At the time of the filing of the petition in Docket No. 5545-77, petitioner Barbara B. Weber resided in Tenafly, New Jersey. She timely filed her Federal income tax return for the taxable year 1973 with the Internal Revenue Service Center at Holtsville, New York. At the time of the filing of their petition in Docket No. 9558-77, petitioners Herbert N. Weber and Rita G. (Wallsh) Weber resided in New York, New York. They timely filed their joint Federal income tax return for the taxable year 1973 with the Internal Revenue Service Center at Andover, Massachusetts.
Petitioner Barbara B. Weber and petitioner Herbert N. Weber were married in October 1960. Three children were born of that marriage. In 1972 the parents were divorced, and the mother was given custody of the three minor children. In a property settlement agreement entered into in connection with the divorce, it was provided that:
SUPPORT AND MAINTENANCE
6. The Husband shall pay to the Wife for her support and maintenance the sum*427 of $ 3,725.00 for the months of October, November and December, 1972. Thereafter, Husband shall pay to the Wife for her support and maintenance the sum of $ 32,300.00 per year in bi-monthly installments of $ 1,345.83. The liability of the Husband for the payments set forth herein shall cease upon the happening of whichever of the following events shall occur first: death of the Husband, marriage of the Wife, death of the Wife.
7. In the event of the remarriage of the Wife prior to the emancipation of the children, the amount which the Husband shall pay to the Wife for the support and maintenance of the infant children shall be the sum of $ 5,000.00 per year per child, until said children are emancipated.
8. The Husband shall maintain Blue Cross and Blue Shield Insurance with Rider J, together with major medical insurance coverage, or the equivalent thereof, for the infant children of the marriage.
9. The Husband shall pay for all medical and dental bills for the infant children of the marriage. It is expressly understood that at the present time the infant child Jennifer is under phychiatric (sic) care and shall continue so to be.
10. The Husband agrees to pay additional*428 support and maintenance to the Wife to the extent that any of the children shall attend summer camp (sleep away or day camp) in an amount not to exceed $ 500.00 per child.

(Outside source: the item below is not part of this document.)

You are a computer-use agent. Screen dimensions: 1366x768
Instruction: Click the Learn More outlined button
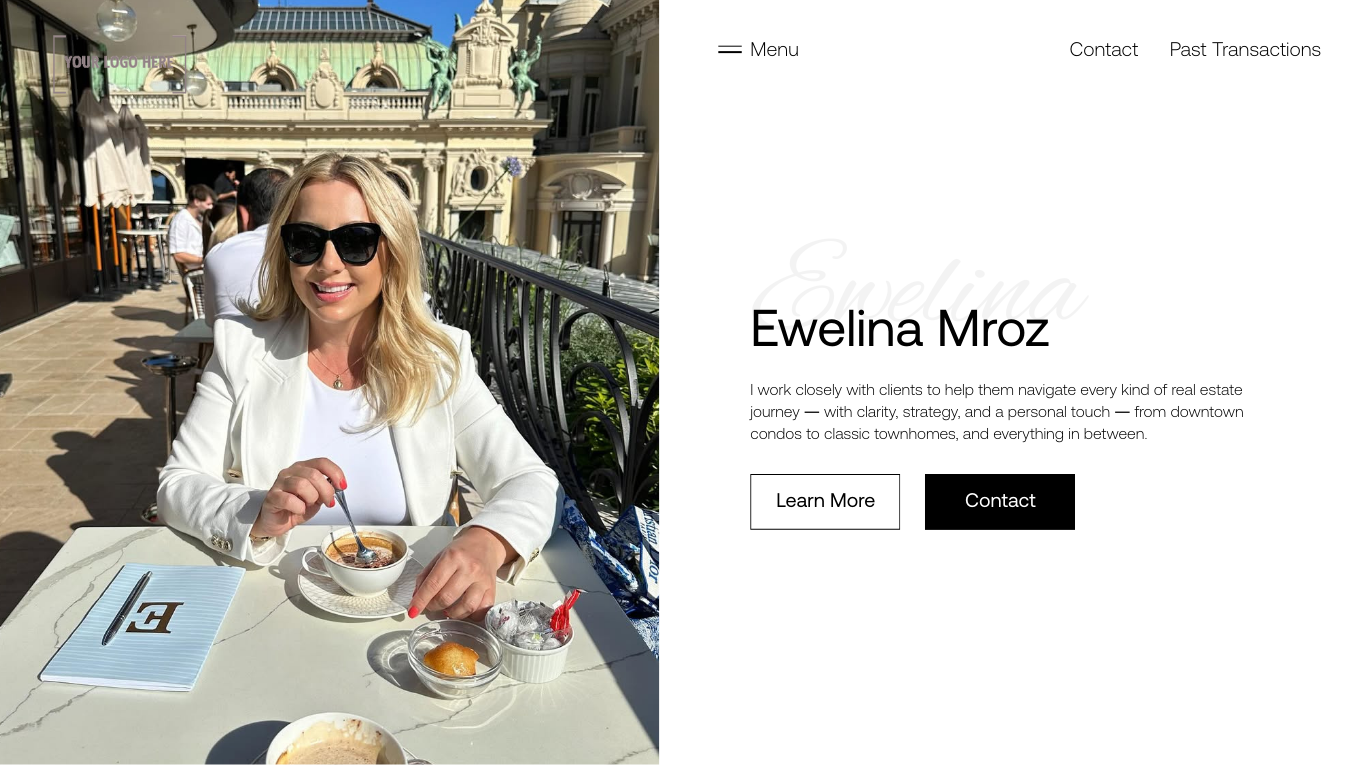pos(825,502)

14. The Wife shall not be entitled to any further financial support other than that provided for in this Agreement and the Wife understands and so acknowledges that that portion of the support monies which is allocated to her separate support she will be responsible to report as income taxable to her when the parties file separate income tax returns. The Wife shall be entitled to claim the infant children as dependents for an income tax deduction until remarriage of the Wife, upon which event the Husband shall thereafter be entitled to claim the infant children as dependents for income tax deduction. * * *
During 1973, the mother received $ 32,300 from her former husband pursuant to paragraph 6 of the property settlement agreement, and reported the entire amount as alimony income. The father deducted that amount as alimony payments, and there is no dispute as to that treatment. During 1973 the three children attended summer camp and the father made additional payments under paragraph 10. 2 The mother did*429 not report those additional payments on her tax return, but the father deducted them as additional alimony. To protect the revenues, respondent took inconsistent positions during the audit, increasing the mother's income by the amount of the payments and disallowing a deduction for that amount to the father. On brief respondent now takes the position that the additional payments to the former wife (hereinafter referred to as "the wife") constituted additional alimony income includable in her income and deductible by her former husband (hereinafter referred to as "the husband").
*430 OPINION
Section 215 allows a deduction for alimony payments by the husband if such payments are includable in the wife's gross income under section 71. 3 Section 71(a)(1) provides that the wife's gross income includes periodic payments "in discharge of * * * a legal obligation which, because of the marital or family relationship, is imposed on or incurred by the husband * * * under a written instrument" incident to the divorce. 4 Section 71(b) creates an exception for payments for the support of minor children. 5 The normal alimony rules do not apply to "that part of any payment which the terms of the * * * agreement fix, in terms of an amount of money or a part of the payment, as a sum which is payable for the support of minor children of the husband."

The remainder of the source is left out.